Akcja „Ostatniej nocy lata” Erskine Caldwella toczy się w okolicach miasteczka Grandport w bardzo upalną, duszną noc. Ludzie są zdenerwowani i zachowują się w sposób nieprzewidywalny. Roma, dwudziestoczteroletnia sekretarka, pod wpływem namów przyjaciółki zbiera się na odwagę i wyznaje swojemu szefowi Brooksowi miłość. Brooks reaguje tak, jak powinien – oburza się, zapewnia, że romanse mu nie w głowie, bo jest statecznym mężem i ojcem dwóch synów, ale...

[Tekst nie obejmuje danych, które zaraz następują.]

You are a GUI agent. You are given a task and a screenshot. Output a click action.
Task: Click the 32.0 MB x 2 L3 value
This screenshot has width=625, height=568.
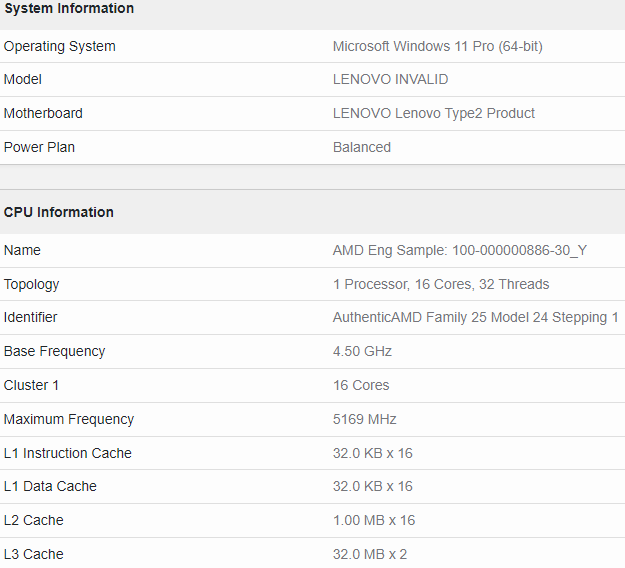(369, 554)
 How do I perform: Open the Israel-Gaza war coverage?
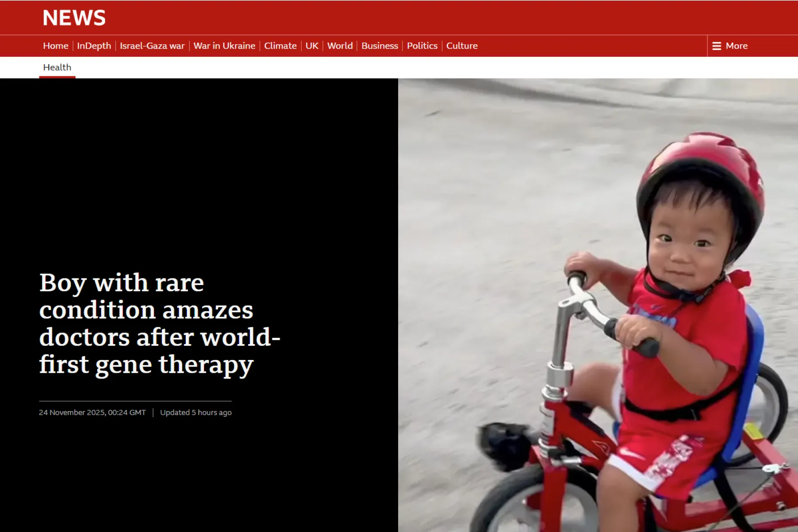[153, 46]
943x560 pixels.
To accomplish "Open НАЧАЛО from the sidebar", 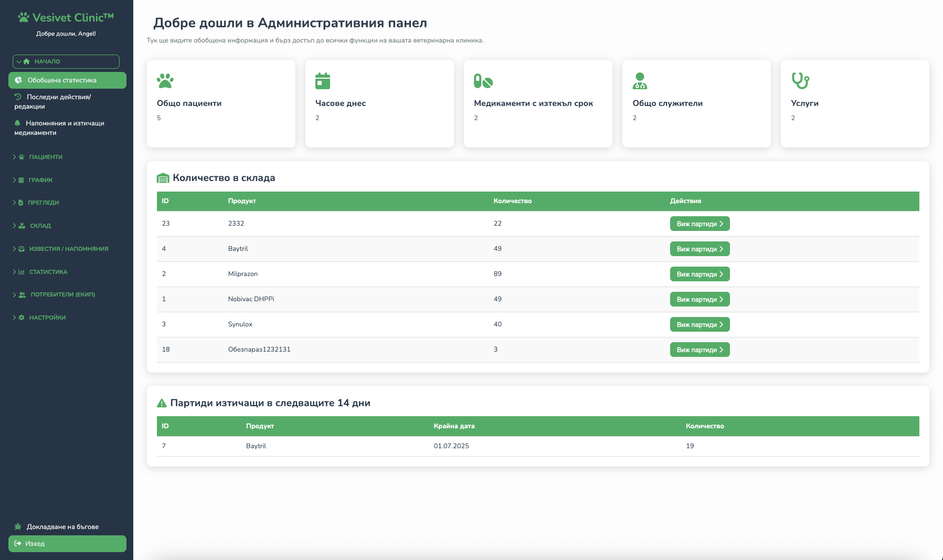I will [x=47, y=61].
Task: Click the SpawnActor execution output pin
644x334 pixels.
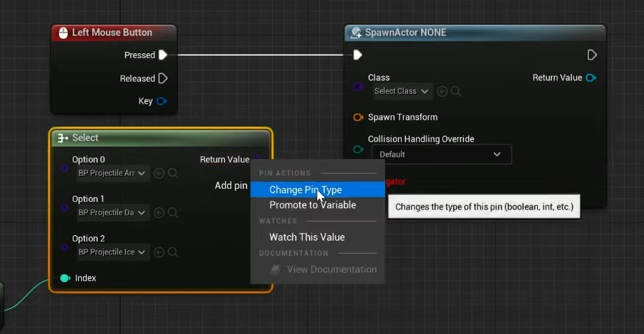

Ale myśl o ślicznej sekretarce zaczyna go nęcić. Bo Brooks nie kocha swojej żony Maureen. Ożenił się z nią tylko dla pieniędzy i ma do niej o wiele rzeczy żal, na przykład o to, że gardzi jego biednymi rodzicami. Maureen jest bardzo despotyczna, agresywna, z wprawą posługuje się pięściami i wulgaryzmami. Potrafi chłostać swoich małych synków po nóżkach, a męża trzyma pod pantoflem i nie pozwala mu na żadne rozrywki.
Wśród bohaterów pojawi się też Gracie Wadley, dobroduszna właścicielka burdelu, nazywanego dla niepoznaki Gospodą Automobilistów, oraz tajemniczy mężczyzna o przezwisku Lis. Jak to bywa w książkach Caldwella, któryś z bohaterów zginie gwałtowną śmiercią.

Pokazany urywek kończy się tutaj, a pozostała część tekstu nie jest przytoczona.